▶ About this exercise: Restate only the tail of the data below, starting at the line that contains "Screen dimensions: 320x149" and including the last line, word for word.

▶ Data under study:

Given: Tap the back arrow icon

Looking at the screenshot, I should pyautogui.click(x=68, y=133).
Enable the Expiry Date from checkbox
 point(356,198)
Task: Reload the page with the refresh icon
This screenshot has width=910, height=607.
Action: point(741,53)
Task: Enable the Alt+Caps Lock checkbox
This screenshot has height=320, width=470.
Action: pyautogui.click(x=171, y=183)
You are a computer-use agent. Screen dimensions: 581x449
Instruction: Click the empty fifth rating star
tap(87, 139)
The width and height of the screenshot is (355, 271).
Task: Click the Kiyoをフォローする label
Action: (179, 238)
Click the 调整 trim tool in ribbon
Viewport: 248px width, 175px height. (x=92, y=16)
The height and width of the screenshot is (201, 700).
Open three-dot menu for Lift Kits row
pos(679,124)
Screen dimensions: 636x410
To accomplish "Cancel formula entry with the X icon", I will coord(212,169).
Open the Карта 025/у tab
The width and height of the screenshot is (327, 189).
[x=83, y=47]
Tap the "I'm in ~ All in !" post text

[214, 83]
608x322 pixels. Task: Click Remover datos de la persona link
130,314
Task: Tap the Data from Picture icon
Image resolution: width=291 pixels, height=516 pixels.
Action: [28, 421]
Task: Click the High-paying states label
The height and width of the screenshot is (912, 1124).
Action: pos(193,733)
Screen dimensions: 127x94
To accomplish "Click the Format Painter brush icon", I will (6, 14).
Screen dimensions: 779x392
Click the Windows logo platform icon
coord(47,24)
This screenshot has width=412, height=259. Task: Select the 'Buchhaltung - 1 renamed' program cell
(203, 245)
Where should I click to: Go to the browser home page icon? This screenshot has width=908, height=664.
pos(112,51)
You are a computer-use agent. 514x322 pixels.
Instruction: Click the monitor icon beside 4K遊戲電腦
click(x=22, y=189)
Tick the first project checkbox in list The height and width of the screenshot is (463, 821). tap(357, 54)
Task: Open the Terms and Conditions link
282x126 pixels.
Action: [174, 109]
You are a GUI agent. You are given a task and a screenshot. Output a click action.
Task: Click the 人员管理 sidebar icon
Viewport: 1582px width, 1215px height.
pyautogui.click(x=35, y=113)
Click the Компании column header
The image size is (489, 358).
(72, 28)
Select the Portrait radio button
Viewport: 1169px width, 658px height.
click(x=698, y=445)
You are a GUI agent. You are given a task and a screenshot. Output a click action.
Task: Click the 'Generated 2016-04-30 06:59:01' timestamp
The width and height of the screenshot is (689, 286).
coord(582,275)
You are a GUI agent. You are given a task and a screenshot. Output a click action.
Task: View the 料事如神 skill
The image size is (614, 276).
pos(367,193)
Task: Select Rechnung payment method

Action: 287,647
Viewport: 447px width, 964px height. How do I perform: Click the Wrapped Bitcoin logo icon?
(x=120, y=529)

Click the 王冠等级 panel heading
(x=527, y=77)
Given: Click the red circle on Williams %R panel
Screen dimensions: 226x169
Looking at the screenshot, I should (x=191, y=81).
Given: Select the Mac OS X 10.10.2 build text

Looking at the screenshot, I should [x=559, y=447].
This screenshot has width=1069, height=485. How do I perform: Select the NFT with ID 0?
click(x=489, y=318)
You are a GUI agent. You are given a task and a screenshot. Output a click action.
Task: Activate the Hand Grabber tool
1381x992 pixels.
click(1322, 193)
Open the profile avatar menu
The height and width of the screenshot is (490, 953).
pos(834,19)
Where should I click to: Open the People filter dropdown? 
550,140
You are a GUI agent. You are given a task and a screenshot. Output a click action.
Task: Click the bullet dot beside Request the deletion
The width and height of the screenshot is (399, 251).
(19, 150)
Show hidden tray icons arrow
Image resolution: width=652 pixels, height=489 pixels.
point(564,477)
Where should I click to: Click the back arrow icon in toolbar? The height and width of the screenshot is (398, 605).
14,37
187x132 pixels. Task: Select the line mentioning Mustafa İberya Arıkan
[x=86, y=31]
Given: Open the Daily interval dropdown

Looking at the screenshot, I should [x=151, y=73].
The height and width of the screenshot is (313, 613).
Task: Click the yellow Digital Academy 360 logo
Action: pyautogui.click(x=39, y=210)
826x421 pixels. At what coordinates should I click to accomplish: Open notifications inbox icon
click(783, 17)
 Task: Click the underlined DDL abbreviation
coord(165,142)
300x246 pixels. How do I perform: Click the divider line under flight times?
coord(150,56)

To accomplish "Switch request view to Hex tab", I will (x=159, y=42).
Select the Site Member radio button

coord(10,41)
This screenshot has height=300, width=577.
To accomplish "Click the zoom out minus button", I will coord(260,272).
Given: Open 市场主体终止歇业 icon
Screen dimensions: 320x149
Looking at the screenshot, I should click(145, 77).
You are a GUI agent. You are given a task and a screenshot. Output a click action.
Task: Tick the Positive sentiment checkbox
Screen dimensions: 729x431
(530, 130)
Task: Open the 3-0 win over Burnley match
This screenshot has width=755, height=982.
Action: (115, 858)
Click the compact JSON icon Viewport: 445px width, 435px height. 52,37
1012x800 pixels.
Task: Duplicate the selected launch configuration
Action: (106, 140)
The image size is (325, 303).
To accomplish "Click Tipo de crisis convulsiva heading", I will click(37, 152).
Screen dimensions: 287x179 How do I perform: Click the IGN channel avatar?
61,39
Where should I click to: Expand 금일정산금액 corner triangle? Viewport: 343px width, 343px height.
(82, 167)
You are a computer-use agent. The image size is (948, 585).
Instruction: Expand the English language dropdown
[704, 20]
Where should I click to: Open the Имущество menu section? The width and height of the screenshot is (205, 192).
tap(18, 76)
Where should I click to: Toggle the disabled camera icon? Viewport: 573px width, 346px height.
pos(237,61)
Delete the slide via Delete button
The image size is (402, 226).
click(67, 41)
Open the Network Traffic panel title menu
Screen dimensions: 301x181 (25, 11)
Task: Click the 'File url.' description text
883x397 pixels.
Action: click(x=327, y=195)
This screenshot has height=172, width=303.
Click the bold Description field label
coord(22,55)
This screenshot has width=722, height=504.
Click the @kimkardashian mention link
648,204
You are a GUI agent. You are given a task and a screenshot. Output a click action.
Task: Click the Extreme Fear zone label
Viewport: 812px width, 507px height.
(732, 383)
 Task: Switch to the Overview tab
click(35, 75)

▶ Solution to this task:
Screen dimensions: 320x149
Looking at the screenshot, I should click(145, 77).
You are a GUI agent. You are given a task and a screenshot. Output a click action.
Task: Tick the Positive sentiment checkbox
Screen dimensions: 729x431
(530, 130)
Task: Open the 3-0 win over Burnley match
This screenshot has width=755, height=982.
Action: (115, 858)
Click the compact JSON icon Viewport: 445px width, 435px height. 52,37
1012x800 pixels.
Task: Duplicate the selected launch configuration
Action: (106, 140)
The image size is (325, 303).
To accomplish "Click Tipo de crisis convulsiva heading", I will click(37, 152).
Screen dimensions: 287x179 How do I perform: Click the IGN channel avatar?
61,39
Where should I click to: Expand 금일정산금액 corner triangle? Viewport: 343px width, 343px height.
(82, 167)
You are a computer-use agent. The image size is (948, 585).
Instruction: Expand the English language dropdown
[704, 20]
Where should I click to: Open the Имущество menu section? The width and height of the screenshot is (205, 192).
tap(18, 76)
Where should I click to: Toggle the disabled camera icon? Viewport: 573px width, 346px height.
pos(237,61)
Delete the slide via Delete button
The image size is (402, 226).
click(67, 41)
Open the Network Traffic panel title menu
Screen dimensions: 301x181 (25, 11)
Task: Click the 'File url.' description text
883x397 pixels.
Action: click(x=327, y=195)
This screenshot has height=172, width=303.
Click the bold Description field label
coord(22,55)
This screenshot has width=722, height=504.
Click the @kimkardashian mention link
648,204
You are a GUI agent. You are given a task and a screenshot. Output a click action.
Task: Click the Extreme Fear zone label
Viewport: 812px width, 507px height.
(732, 383)
 Task: Switch to the Overview tab
click(35, 75)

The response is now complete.